Saturday, July 7, 2012

ASN.1 considered harmful

So I've recently spent a bunch of time playing with Javascript crypto libraries. There are Javascript crypto libraries you ask? Well yes, such as they are. The one that seems most complete for my purposes is jsrsasign, but it's still missing things that I needed, so I had to scrounge the net to cobble then together. It itself is a frankenlib cobbled together from various sources and extended as the author needed.

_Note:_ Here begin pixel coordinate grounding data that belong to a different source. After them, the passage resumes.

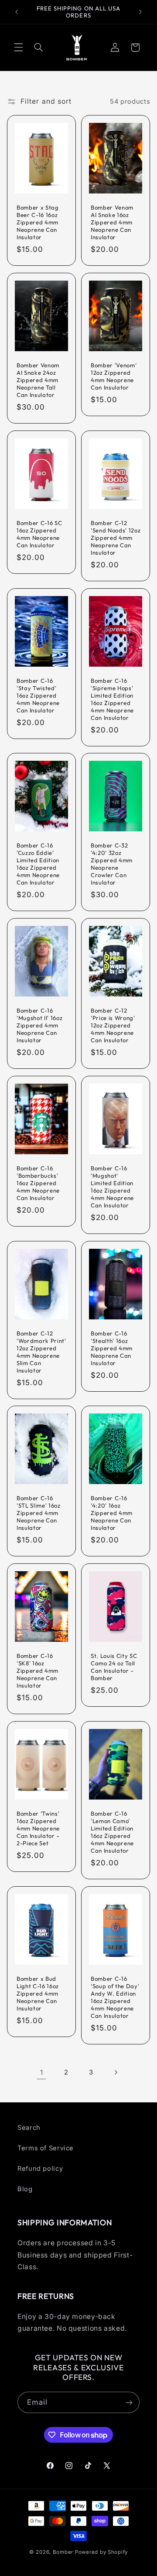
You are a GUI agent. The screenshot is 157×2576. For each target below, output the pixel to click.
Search (29, 2128)
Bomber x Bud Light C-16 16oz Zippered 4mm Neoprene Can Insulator (38, 1993)
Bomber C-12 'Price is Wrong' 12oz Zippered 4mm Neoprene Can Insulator (113, 1025)
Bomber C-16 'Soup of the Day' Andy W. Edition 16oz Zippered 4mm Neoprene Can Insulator (115, 1997)
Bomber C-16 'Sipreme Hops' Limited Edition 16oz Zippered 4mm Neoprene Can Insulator (112, 699)
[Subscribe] (129, 2402)
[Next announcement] (140, 11)
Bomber (63, 2552)
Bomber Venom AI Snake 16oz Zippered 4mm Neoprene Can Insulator (112, 222)
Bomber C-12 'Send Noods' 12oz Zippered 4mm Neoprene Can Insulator (115, 537)
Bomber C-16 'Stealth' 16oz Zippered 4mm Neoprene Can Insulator (112, 1347)
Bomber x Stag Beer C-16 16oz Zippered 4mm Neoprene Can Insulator (38, 222)
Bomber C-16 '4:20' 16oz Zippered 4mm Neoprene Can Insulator (112, 1513)
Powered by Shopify (101, 2552)
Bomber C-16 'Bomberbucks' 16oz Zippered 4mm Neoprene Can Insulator (38, 1183)
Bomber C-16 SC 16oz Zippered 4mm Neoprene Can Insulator (39, 534)
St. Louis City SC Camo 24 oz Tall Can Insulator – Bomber (114, 1666)
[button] (18, 47)
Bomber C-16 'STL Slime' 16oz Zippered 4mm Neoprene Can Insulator (39, 1513)
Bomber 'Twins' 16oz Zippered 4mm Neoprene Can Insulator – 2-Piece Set (38, 1828)
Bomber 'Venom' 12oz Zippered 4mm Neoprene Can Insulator (114, 376)
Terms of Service (45, 2148)
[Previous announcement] (16, 11)
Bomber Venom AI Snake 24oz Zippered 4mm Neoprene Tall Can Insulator (38, 380)
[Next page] (116, 2072)
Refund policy (40, 2169)
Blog (25, 2189)
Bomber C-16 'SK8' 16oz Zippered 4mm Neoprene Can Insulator (37, 1670)
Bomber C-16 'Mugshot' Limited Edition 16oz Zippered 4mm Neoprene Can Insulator (112, 1187)
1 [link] (41, 2072)
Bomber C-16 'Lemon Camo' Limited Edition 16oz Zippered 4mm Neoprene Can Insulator (112, 1832)
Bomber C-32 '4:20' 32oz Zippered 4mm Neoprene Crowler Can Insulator (112, 864)
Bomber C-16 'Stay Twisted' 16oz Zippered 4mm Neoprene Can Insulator (38, 695)
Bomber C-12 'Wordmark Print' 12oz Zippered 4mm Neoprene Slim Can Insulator (41, 1351)
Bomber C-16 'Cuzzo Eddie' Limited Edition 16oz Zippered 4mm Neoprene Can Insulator (38, 864)
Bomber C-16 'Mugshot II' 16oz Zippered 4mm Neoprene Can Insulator (39, 1025)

The one thing that the library didn't have was a PEM public key decoder method. PEM is a base64 encoded  ASN.1 DER (dynamic encoding rules) encoding of the public key's exponent and modulus. That is, two numbers. It also has some meta information about the keys, but I've never had a need to find out what's in there so I can't tell you what it is. The final point is actually symptomatic of why I have such incuriosity: it's part of the ASN.1 train wreck.

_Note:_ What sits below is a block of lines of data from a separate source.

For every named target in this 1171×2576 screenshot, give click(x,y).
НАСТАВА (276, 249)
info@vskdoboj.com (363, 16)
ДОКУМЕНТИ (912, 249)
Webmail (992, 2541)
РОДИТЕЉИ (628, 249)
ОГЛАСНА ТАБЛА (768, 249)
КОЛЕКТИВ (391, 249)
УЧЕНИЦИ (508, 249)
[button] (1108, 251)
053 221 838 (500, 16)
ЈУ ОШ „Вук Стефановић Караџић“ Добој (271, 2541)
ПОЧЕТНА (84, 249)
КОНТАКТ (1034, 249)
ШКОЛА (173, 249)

So I decided that this can't be too hard so I'll code it up myself. There was an example in the code which decodes the RSA private key from its PEM format, so how hard could this be? Very hard, as it turns out. Ridiculously hard. It's just two fucking numbers. Why is this so hard? If this were JSON encoded, it would have taken 10 seconds tops to write routines which encode and decode those two numbers. In another 15 seconds, I could have written the encoder for the private key too -- hey, it's got several more fields and it takes time to type. With ASN.1 DER encoding? It took literally 2 days of futzing with it. And that's just the decoding of the PEM public key. Had I needed to encode them as well, it would have been even longer.

What's particularly bad about this is that I've actually had experience with SNMP in the ancient past, so both knew about ASN.1, and have coded mibs etc which requires BER (basic encoding rules). Yes, ASN.1 has not just one encoding, not two, but at least 3 different encodings -- the last being PER (packed encoding rules). All binary. All utterly opaque to the uninitiated. Heck, I'll say that they're all utterly opaque to the initiated too.

So why am I ranting about ASN.1? After all, once the library is created nobody will have to deal with the ugliness. But that misses the point in two different areas. As a programmer, there's lots of stuff that's abstracted away so that you don't have to deal with the nitty-gritty details. That's goodness to a point: if you're using something regularly, it's good to at least be somewhat familiar what's under the hood even if you have no reason to tinker with it. In this case, I really had no idea what was in a PEM formatted public key file, and I've dealt with them for years. It's just two fucking numbers. In the abstract I knew that but ASN.1's opaqueness took away all curiosity to actually understand it, and when I saw methods that actually required the two parameters of modulus and exponent, I'd get all panicky since I didn't really know how they related to the magic openssl_get_publickey which decodes the PEM file for you. Seriously. How stupid is that? Had it been a json or XML blob I'd have been able at once to recognize that there's nothing to be afraid of. But it took actually finding an ASN.1 dumper and looking at the contents to realize how silly this was.

That gets to my next point: after I found out that was really just two fucking numbers, it still took me two days to finally slay the PEM public key decoding problem. The problem here is innovation. Maybe there are masochists who would prefer spending time encoding and decoding ASN.1 and they are entitled to their kink, but the vast majority of us want nothing to do with it. Even if there were good ASN.1 encoding and decoding tools -- which there are not in the free software world -- I'd still have to go to the trouble writing things up in their textual language and run it through an ASN.1 compiler. Ugh. It's not just javascript that has this problem, it's everything. ASN.1 lost. It's not supported. It makes people avoid it at almost all costs. That hampers innovation because if you want to add even one field to a structure, you're most likely breaking all kinds of software. Or at least that's what any sane programmer should assume: most of this ASN.1 code is purpose built, and not generalized so you should be very scared that you'll break vast quantities if you added something. End result: stifled innovation.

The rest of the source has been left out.